以前ブログに書いた、attentionはprocessで awarenessはrepresentationであるという話をもっとrefineして、大学院講義に使えないかと考えてたらいろいろ話が広がってきたのでそれについて書きます。まず、これまでにこれまでにどんなことを書いてたかまとめておきます。

  • まずattentionとawarenessは説明のレベルが別だから、同じものか別のものかを議論するのはそもそもカテゴリーエラーである。(20070710)
  • Binocular rivalryでのITの応答はほぼ100%のcellで見えと一致しているが(見えたときに活動する)、V4では逆向きのもの(見えたときに活動が抑制される)も同じくらいある。
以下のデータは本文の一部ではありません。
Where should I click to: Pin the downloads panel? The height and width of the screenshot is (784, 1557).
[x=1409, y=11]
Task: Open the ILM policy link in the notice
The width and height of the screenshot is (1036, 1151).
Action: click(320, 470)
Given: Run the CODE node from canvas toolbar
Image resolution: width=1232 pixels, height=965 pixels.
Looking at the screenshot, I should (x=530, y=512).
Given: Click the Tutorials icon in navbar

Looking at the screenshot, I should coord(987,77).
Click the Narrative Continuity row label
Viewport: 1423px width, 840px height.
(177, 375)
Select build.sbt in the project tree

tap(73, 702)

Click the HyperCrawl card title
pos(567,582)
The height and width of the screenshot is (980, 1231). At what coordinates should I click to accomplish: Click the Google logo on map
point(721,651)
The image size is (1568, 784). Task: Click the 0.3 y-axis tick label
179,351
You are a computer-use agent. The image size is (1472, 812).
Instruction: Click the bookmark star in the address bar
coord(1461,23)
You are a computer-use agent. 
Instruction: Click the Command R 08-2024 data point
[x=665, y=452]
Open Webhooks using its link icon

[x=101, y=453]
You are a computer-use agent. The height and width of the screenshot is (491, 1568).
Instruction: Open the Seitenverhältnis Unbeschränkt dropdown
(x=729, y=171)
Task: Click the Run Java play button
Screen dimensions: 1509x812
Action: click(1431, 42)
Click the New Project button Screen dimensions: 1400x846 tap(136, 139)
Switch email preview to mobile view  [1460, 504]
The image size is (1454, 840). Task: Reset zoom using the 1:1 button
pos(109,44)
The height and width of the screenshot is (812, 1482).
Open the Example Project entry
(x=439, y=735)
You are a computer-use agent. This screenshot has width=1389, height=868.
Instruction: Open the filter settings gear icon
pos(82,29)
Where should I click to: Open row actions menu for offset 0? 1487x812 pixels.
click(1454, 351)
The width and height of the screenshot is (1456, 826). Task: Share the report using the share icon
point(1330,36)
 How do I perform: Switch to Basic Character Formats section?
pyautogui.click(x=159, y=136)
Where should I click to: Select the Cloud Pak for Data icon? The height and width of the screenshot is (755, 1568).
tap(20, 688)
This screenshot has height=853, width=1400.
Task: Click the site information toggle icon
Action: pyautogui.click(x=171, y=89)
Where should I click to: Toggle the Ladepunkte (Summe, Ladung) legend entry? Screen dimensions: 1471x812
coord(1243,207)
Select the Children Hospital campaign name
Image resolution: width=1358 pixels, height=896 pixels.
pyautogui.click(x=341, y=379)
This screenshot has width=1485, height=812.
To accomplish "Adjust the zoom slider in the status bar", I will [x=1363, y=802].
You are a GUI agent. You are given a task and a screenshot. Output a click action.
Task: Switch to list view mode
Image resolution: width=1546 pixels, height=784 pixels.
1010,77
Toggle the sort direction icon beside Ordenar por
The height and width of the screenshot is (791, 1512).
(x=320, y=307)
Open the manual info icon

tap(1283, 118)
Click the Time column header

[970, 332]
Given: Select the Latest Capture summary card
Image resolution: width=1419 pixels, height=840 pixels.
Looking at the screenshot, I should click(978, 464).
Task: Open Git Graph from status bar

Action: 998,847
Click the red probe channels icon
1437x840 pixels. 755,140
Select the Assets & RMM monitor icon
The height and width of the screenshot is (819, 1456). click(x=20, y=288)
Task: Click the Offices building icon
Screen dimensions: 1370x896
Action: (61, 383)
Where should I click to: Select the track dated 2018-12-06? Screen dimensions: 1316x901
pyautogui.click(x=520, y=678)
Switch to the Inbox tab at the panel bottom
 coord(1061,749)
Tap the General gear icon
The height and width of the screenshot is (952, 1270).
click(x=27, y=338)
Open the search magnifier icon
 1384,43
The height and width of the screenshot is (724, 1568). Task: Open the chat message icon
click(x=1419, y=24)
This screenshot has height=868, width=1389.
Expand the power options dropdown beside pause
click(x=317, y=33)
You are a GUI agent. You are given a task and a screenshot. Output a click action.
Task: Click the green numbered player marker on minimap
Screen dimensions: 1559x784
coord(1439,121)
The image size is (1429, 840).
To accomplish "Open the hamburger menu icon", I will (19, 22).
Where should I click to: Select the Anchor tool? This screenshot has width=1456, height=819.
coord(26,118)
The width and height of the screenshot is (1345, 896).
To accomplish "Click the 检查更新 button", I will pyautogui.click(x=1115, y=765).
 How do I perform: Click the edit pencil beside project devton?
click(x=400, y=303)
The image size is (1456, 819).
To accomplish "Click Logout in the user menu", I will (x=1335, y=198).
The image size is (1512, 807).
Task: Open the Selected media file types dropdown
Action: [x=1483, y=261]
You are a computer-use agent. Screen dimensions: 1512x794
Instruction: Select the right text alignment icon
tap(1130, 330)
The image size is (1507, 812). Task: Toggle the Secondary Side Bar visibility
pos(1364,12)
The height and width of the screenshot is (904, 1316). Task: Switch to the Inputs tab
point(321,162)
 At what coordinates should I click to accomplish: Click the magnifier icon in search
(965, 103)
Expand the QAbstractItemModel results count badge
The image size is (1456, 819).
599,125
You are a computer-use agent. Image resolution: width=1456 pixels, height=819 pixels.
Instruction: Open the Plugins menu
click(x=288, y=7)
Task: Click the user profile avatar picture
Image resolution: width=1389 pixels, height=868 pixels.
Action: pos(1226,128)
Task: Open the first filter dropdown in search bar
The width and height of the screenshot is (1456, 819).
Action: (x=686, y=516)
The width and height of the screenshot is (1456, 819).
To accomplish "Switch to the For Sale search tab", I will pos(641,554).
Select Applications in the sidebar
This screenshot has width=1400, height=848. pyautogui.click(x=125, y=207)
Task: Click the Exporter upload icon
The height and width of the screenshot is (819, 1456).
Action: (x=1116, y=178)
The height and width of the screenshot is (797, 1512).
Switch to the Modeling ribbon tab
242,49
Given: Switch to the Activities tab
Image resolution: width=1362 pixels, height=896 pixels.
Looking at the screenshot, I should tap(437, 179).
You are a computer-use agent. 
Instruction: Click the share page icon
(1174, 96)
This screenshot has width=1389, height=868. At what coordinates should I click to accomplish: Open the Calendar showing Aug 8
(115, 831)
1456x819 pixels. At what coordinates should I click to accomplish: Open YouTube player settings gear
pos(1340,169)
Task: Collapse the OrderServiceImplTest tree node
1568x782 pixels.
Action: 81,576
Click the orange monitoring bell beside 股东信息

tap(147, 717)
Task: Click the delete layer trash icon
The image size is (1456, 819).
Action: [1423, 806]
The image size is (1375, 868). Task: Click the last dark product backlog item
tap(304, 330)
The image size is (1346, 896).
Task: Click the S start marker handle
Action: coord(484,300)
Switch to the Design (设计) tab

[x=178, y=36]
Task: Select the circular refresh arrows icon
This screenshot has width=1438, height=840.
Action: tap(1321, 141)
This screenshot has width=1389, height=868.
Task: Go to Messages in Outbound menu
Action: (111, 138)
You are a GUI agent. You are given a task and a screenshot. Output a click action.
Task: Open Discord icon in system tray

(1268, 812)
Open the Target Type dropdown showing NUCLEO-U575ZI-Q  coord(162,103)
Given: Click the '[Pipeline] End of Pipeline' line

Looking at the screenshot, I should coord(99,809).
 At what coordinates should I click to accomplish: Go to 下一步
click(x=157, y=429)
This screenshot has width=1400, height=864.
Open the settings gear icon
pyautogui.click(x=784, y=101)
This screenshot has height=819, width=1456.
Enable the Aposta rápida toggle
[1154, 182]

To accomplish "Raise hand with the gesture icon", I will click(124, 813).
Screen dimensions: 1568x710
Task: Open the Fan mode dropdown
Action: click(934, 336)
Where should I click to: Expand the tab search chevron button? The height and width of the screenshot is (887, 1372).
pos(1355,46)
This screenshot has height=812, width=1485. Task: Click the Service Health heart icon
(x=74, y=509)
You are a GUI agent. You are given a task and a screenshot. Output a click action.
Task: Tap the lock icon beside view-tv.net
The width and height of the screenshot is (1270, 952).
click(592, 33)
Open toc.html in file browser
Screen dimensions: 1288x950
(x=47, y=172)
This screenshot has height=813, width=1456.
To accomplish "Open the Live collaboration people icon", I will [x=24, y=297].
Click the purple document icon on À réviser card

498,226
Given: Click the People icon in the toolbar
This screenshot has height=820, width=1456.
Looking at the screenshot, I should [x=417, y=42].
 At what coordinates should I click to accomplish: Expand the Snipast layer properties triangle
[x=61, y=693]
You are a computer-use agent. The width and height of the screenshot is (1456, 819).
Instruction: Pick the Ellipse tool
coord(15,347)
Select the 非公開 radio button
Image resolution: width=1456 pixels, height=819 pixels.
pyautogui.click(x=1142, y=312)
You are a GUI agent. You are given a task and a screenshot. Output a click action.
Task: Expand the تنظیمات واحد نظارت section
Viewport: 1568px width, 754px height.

だから、ITの活動は内的なrepresentationを反映していて、V4の活動はselectionのprocessにおける中間表現を反映しているのではないか。 (20071212)
  • David MarrのVisionに書いてあるrepresentationとprocessの関係についてまとめて、脳内の活動にもrepresentationとしての活動とprocessとしての活動があるのではないか、さらに[順モデル-逆モデル]とを[process-representation]と対応づけることができるのではないか。 (20071213)

それをいま読み返してみたのだけれど、あのとき、ITの活動はrepresentationで、V4は processと書いたけど、あれは間違いだった。どっちともコードとして読みとる限りはrepresentationであって、processはニューロンとニューロンの間での変換過程にしかない。格好つけて表現すれば、processは不可視である。

そこで、計算機科学に興味がわく。Eval-applyによってprocess-representationの違いを飛び越すということの意味をもっと知りたい。Processは不可視だけれど、それはすぐに名前が与えられ、representationになる。Evalによってrepresentationがprocessに変換される。(スピード感出すために、expression-procedureをrepresentation-processと同一視しました。正しいかどうかはあとで確認。) 余談だけど、SICP読んでると(<-読むな)、フレーズがかっこよすぎて震える。"The Metacircular Evaluator"とか。メタ! サーキュラー!! エヴァリュエーター!!! アクセル!!!!みたいな。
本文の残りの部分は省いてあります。